21. Yüzyılın ilk çeyreğinde dünyanın birçok bölgesinde çatışmalar yaşanmaktadır. Bugün buna hep birlikte tanıklık ediyoruz. Dikkat ettiyseniz Rusya – Ukrayna savaşı başladığında dünyanın birçok yerinde insanlar bu savaşa tepki verdi. Şu an savaşın ikinci yılındayız ve her gün insanlar ölmeye devam ediyor. İlk baştaki tepkilerden ise artık eser yok. İnsanlar, ne kadar acımasız olursa olsun uzayan tüm savaşları kanıksamıştır. Tarih bunun örnekleriyle doludur. Savaşa alışan insanlar bir süre sonra kendi rutin hayatlarına geri dönmüştür.

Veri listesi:
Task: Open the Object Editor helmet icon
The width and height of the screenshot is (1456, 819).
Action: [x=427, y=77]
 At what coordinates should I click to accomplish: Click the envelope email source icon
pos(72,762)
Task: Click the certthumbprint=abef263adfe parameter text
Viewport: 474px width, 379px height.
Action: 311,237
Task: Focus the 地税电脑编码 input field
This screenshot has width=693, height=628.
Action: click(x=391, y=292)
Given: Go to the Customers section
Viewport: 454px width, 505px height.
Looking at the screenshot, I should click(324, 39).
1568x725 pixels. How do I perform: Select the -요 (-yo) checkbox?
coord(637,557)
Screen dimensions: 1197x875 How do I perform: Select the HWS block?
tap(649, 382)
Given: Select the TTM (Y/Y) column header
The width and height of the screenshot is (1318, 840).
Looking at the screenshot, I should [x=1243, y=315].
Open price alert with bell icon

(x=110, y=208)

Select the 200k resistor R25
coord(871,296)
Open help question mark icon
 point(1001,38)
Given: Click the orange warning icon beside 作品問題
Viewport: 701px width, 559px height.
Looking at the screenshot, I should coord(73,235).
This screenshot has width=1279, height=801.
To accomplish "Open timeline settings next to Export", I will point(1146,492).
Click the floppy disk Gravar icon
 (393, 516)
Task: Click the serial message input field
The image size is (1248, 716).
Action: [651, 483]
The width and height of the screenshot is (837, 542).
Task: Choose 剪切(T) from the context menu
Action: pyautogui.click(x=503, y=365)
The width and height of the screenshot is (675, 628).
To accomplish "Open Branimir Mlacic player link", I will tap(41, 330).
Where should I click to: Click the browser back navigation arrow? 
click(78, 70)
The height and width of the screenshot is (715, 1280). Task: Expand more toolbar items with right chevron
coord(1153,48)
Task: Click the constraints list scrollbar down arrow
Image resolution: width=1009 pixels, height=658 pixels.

Görevler:
1 - Sayfa alıntısında "21. Yüzyılın ilk" ifadesinden "hayatlarına geri dönmüştür." ifadesine kadar olan bölümü birebir alıntılayın.
2 - Kayıtlarda "Open price alert with bell icon" içeren satırdan "will tap(41, 330)." içeren satıra kadar olan satırları, "resistor" ifadesini "capacitor" ile değiştirerek yeniden yazın. Başka hiçbir şeyi değiştirmeyin ve yalnızca bu satırları verin.

Alıştırma yanıtları:
1 -
21. Yüzyılın ilk çeyreğinde dünyanın birçok bölgesinde çatışmalar yaşanmaktadır. Bugün buna hep birlikte tanıklık ediyoruz. Dikkat ettiyseniz Rusya – Ukrayna savaşı başladığında dünyanın birçok yerinde insanlar bu savaşa tepki verdi. Şu an savaşın ikinci yılındayız ve her gün insanlar ölmeye devam ediyor. İlk baştaki tepkilerden ise artık eser yok. İnsanlar, ne kadar acımasız olursa olsun uzayan tüm savaşları kanıksamıştır. Tarih bunun örnekleriyle doludur. Savaşa alışan insanlar bir süre sonra kendi rutin hayatlarına geri dönmüştür.

2 -
Open price alert with bell icon

(x=110, y=208)

Select the 200k capacitor R25
coord(871,296)
Open help question mark icon
 point(1001,38)
Given: Click the orange warning icon beside 作品問題
Viewport: 701px width, 559px height.
Looking at the screenshot, I should coord(73,235).
This screenshot has width=1279, height=801.
To accomplish "Open timeline settings next to Export", I will point(1146,492).
Click the floppy disk Gravar icon
 (393, 516)
Task: Click the serial message input field
The image size is (1248, 716).
Action: [651, 483]
The width and height of the screenshot is (837, 542).
Task: Choose 剪切(T) from the context menu
Action: pyautogui.click(x=503, y=365)
The width and height of the screenshot is (675, 628).
To accomplish "Open Branimir Mlacic player link", I will tap(41, 330).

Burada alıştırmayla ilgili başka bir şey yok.